Door Shelly Ridenour |

The Smile, where Radiohead's Thom Yorke and Jonny Greenwood meet Sons of Kemet drummer Tom Skinner for a battle of the genres to create something... well, very Radiohead!

When is a Radiohead record not a Radiohead record? That's a fair question when listening to the debut from The Smile—which includes most prominent Radiohead members Thom Yorke and Jonny Greenwood, and is produced by Nigel Godrich, who has worked on every Radiohead album since OK Computer. They're even recycling bits and bobs of old songs that never made the permanent Radiohead roster, like Skrrting on the Surface, which has roots going back to the bands {In Rainbows } era, as well as Yorke's Atoms for Peace side project.
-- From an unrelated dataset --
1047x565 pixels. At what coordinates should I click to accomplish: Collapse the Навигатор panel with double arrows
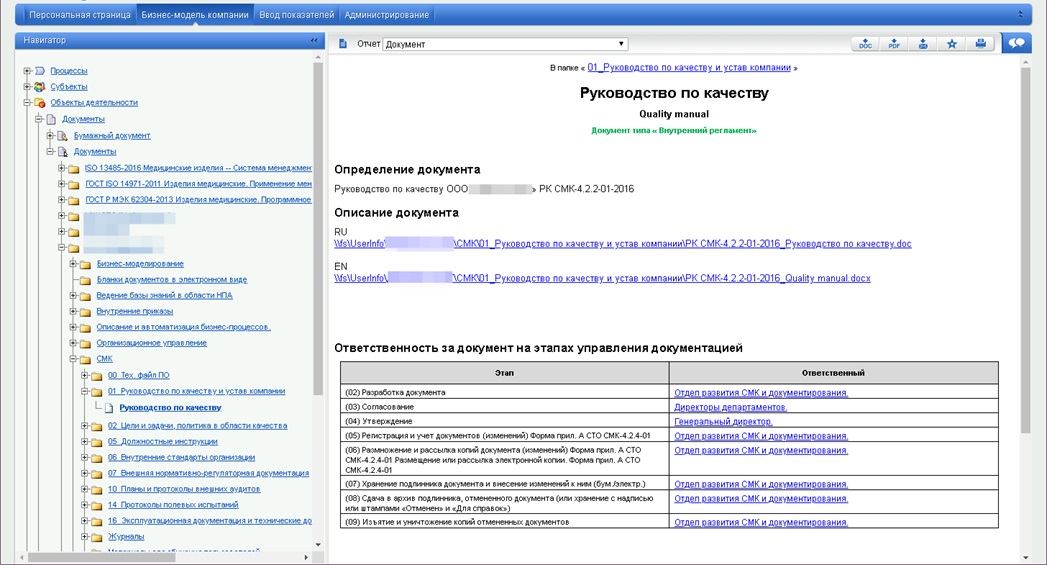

Here, on Skrting on the Surface, these recovered tidbits are served as an ambient moment—as much a mood as a song. Greenwood's jazz guitar arpeggios dress things up while soft brass fades in and out and Yorke vocalizes like flotsam drifting through the ether. In other words, the song plays it cool: a good simmer that doesn't need to overdo it as a full-on boil. Open the Floodgates started as a Radiohead track back in 2006, when it was known as Porous, and was also revived for live gigs with Atoms for Peace. It sure sounds like a frustrated commentary on concert fans: "Don't bore us/ Get to the chorus/ And open the floodgates/ We want the good bits/ Without your bullshit." (Pretty perfect for a band named after the Ted Hughes poem "The Smile," with its ominous warning about hungry fakers consuming purity.)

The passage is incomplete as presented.